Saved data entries
>>>

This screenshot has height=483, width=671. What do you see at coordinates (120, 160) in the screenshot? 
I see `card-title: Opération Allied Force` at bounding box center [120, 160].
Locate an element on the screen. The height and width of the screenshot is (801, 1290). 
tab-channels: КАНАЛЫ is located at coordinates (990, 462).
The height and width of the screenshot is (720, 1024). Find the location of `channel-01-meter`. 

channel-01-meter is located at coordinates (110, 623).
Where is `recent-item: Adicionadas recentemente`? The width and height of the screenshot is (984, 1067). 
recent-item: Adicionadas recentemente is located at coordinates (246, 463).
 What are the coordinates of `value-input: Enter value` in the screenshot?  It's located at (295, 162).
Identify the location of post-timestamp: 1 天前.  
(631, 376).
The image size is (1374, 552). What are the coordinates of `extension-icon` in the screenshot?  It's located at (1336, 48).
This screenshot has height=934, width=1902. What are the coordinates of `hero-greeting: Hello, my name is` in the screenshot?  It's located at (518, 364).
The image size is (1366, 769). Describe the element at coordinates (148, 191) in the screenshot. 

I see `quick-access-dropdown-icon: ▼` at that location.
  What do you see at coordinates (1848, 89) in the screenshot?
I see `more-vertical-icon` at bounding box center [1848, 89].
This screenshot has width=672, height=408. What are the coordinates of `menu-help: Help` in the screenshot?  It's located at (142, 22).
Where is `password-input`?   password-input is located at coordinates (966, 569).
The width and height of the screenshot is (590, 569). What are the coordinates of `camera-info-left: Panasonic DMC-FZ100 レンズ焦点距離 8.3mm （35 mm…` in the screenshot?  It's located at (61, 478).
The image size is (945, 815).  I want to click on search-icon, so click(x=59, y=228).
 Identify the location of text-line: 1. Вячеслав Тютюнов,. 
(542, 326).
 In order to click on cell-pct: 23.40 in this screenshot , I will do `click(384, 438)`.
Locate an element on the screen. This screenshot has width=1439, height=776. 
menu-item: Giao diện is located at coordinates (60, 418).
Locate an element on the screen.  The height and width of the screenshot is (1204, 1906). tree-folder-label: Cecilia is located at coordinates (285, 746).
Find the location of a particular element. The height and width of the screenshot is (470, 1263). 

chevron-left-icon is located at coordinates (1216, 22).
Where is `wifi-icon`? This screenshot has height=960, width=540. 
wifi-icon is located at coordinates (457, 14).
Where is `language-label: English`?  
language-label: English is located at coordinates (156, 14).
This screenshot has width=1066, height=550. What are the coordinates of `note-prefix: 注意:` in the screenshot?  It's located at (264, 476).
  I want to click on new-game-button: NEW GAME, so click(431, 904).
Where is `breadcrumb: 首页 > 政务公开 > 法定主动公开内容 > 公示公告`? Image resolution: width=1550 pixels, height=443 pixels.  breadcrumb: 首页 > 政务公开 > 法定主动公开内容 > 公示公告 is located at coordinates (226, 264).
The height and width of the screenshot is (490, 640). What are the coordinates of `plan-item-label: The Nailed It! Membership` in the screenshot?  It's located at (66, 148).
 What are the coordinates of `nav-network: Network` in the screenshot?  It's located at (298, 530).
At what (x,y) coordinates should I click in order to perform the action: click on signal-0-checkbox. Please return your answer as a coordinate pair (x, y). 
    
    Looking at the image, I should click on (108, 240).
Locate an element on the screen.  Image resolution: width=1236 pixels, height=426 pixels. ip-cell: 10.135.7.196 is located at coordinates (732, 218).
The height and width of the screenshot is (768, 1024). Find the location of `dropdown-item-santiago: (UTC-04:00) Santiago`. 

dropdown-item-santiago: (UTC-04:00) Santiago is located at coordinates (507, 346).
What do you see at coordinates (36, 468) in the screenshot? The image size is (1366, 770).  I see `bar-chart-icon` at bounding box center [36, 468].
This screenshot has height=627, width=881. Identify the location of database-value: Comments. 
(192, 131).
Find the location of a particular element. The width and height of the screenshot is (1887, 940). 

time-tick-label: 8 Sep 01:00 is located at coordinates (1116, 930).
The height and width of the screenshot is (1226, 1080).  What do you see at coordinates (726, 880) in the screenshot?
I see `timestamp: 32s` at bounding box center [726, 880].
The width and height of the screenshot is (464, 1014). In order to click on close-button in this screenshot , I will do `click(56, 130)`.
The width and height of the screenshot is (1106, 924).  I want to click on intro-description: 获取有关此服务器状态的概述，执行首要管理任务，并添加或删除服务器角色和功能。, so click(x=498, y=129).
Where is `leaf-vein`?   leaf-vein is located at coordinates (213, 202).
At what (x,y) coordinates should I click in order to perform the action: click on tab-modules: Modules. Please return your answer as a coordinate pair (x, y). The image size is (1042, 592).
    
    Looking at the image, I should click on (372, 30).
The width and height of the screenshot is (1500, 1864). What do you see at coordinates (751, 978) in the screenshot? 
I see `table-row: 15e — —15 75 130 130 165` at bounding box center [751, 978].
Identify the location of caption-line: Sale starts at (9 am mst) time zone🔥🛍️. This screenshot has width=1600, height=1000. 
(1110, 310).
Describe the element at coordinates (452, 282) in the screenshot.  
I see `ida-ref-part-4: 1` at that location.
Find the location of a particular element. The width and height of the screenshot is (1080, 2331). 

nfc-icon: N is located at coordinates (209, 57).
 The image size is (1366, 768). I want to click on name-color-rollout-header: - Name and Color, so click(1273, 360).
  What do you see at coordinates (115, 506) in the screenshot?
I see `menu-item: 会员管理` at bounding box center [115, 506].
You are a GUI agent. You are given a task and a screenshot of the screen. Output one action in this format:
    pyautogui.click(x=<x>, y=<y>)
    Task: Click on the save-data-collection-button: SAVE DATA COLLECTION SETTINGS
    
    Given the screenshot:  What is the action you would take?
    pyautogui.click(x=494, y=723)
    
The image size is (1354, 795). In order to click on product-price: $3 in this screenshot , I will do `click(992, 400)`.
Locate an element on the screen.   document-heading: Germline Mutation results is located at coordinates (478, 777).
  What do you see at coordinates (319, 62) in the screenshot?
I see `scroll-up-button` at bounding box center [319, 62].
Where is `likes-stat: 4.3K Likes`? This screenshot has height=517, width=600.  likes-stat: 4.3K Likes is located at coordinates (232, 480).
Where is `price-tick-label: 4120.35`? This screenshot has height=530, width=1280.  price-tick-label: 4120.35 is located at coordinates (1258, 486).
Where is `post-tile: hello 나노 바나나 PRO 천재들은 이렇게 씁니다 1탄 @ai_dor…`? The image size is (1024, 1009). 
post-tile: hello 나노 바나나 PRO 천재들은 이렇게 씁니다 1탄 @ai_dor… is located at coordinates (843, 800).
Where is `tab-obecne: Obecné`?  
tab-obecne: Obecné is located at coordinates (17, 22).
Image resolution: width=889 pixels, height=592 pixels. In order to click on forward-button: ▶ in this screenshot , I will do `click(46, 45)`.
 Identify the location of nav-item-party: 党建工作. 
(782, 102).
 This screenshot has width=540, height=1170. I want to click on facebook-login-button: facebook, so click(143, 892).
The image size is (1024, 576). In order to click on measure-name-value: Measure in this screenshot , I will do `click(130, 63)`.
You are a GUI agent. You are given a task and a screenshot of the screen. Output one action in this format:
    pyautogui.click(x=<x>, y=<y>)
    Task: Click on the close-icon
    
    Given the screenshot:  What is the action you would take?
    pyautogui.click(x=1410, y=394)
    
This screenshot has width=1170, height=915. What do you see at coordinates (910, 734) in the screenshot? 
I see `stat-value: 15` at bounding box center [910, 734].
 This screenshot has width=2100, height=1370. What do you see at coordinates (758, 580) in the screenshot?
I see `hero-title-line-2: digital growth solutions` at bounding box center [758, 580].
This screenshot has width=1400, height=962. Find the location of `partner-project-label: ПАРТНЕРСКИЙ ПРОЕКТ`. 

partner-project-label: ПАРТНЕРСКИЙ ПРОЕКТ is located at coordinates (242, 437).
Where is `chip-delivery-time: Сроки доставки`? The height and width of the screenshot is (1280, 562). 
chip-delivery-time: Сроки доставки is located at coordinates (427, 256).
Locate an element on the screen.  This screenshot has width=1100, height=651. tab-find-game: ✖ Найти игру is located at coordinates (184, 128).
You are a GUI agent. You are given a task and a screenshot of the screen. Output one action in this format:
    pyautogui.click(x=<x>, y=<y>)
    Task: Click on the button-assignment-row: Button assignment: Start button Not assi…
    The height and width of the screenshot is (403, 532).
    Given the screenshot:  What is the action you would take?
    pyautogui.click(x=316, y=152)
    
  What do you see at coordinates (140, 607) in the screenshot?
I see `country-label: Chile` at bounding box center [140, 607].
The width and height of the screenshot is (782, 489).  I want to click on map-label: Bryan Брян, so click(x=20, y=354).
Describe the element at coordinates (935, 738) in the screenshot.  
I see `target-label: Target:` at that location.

<<<

Task brief
From the listing, reproduce verbatim the part that opens with the line containing "coordinates (966, 569)." and closes with the line containing "In order to click on cell-pct: 23.40", both lines included.

Output of the exercise
Where is `password-input`?   password-input is located at coordinates (966, 569).
The width and height of the screenshot is (590, 569). What are the coordinates of `camera-info-left: Panasonic DMC-FZ100 レンズ焦点距離 8.3mm （35 mm…` in the screenshot?  It's located at (61, 478).
The image size is (945, 815).  I want to click on search-icon, so click(x=59, y=228).
 Identify the location of text-line: 1. Вячеслав Тютюнов,. 
(542, 326).
 In order to click on cell-pct: 23.40 in this screenshot , I will do `click(384, 438)`.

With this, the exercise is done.